* [Dataset entries]
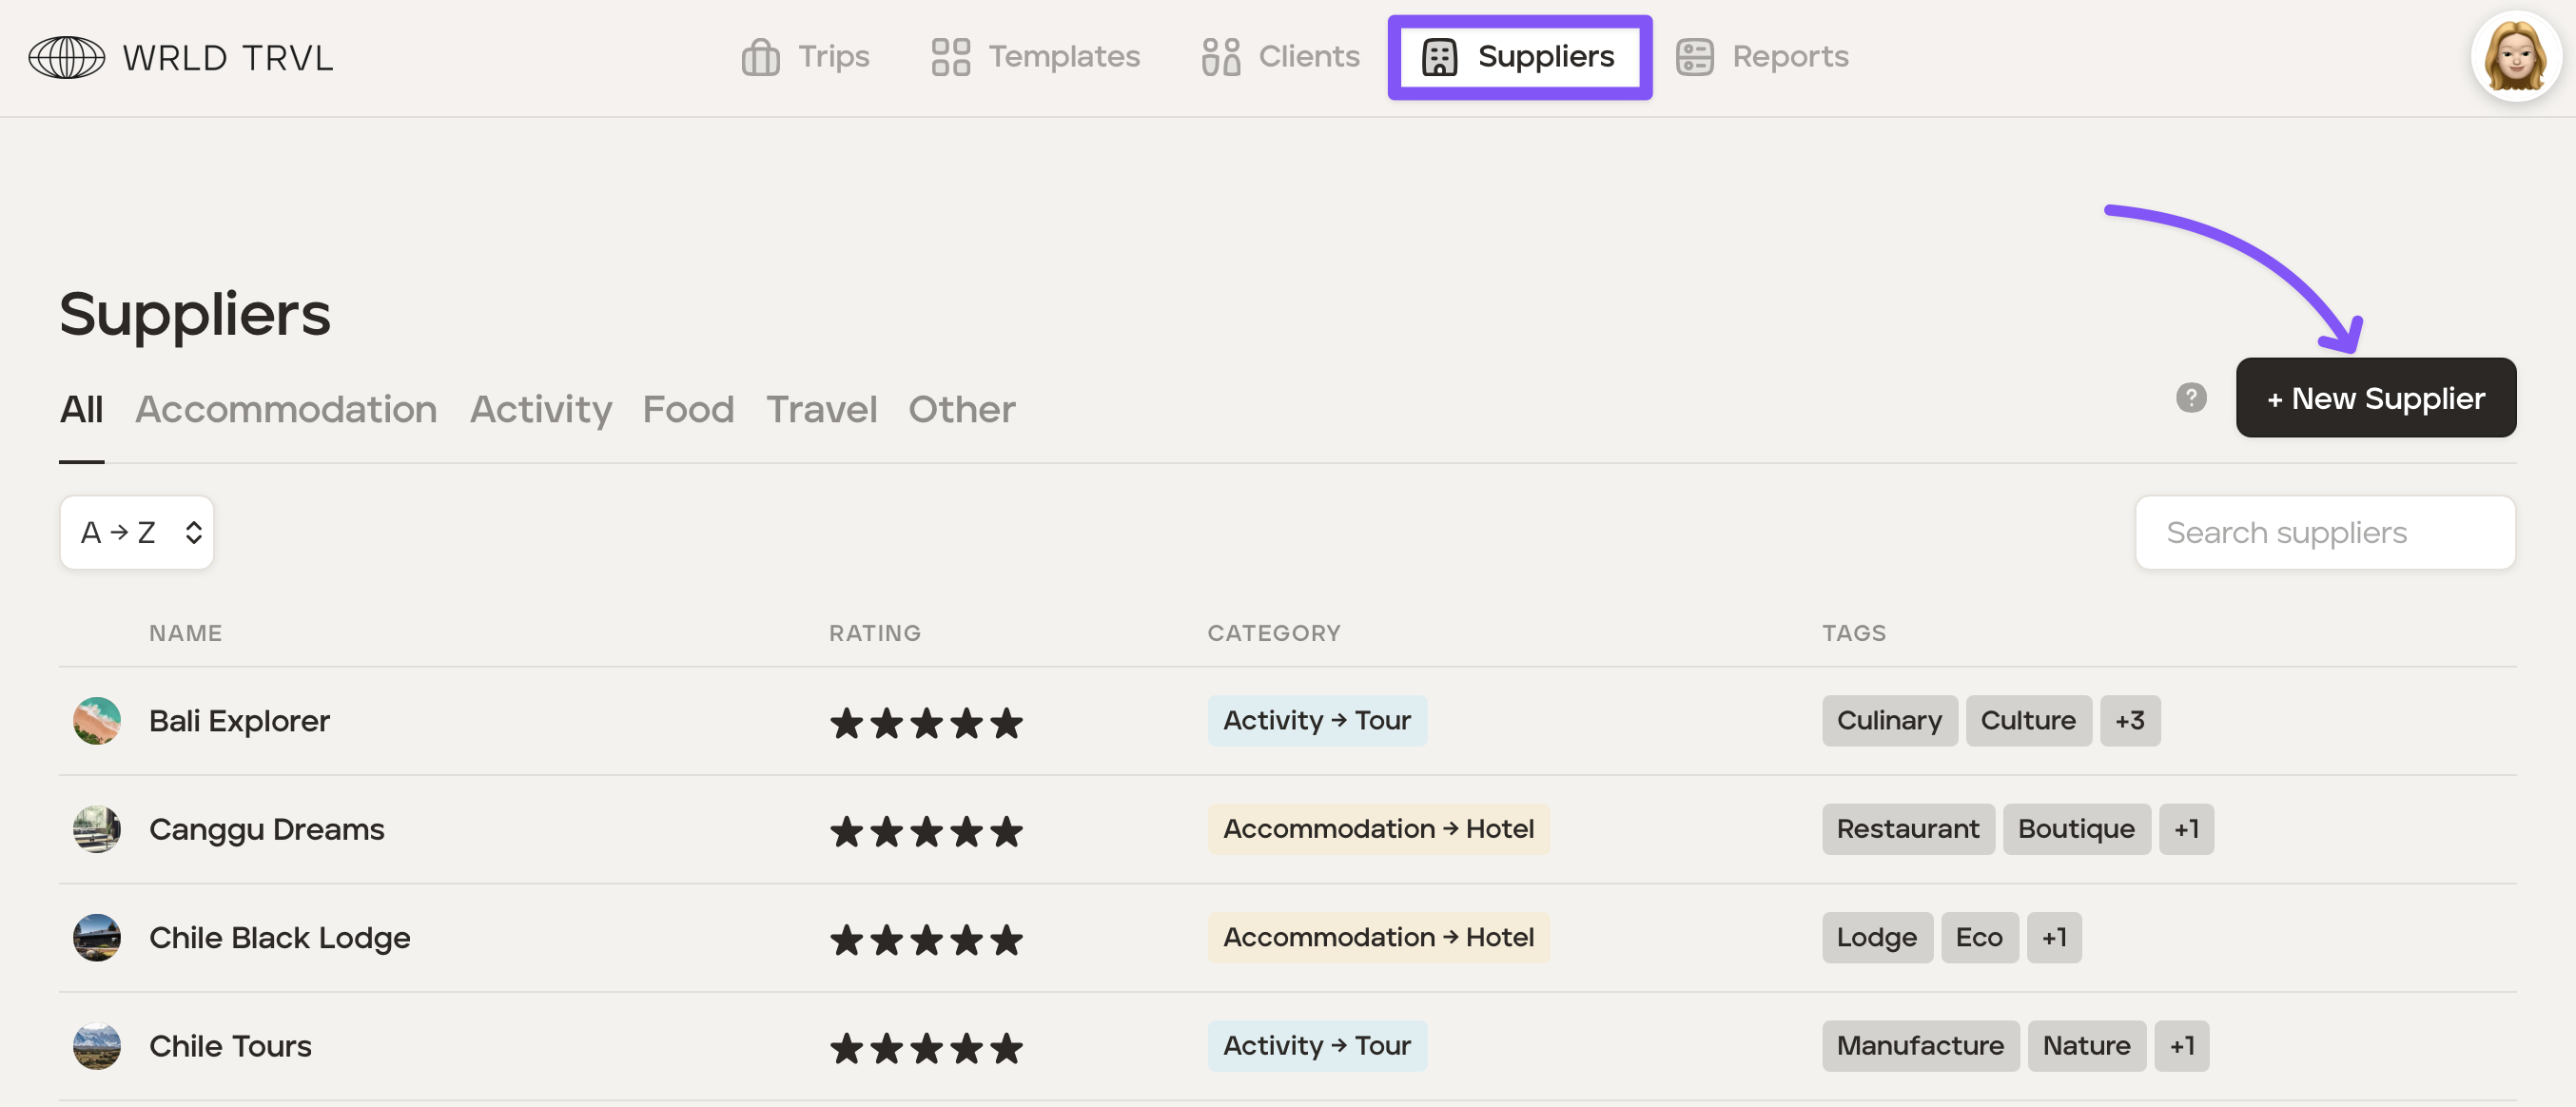Click the Bali Explorer thumbnail image

click(97, 720)
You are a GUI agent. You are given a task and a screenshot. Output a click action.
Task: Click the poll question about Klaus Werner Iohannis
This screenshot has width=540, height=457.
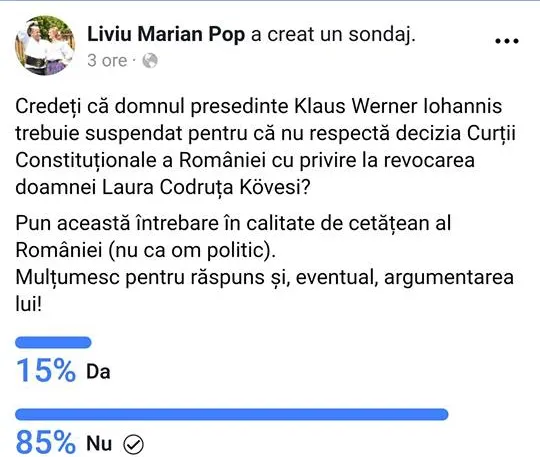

* [What is being asked]
Extract exactly the lines from the one containing "You are a GUI" through the last line of the records above, both included, and leave out the pictures.

* [Written response]
You are a GUI agent. You are given a task and a screenshot. Output a click action.
Task: Click the poll question about Klaus Werner Iohannis
This screenshot has width=540, height=457.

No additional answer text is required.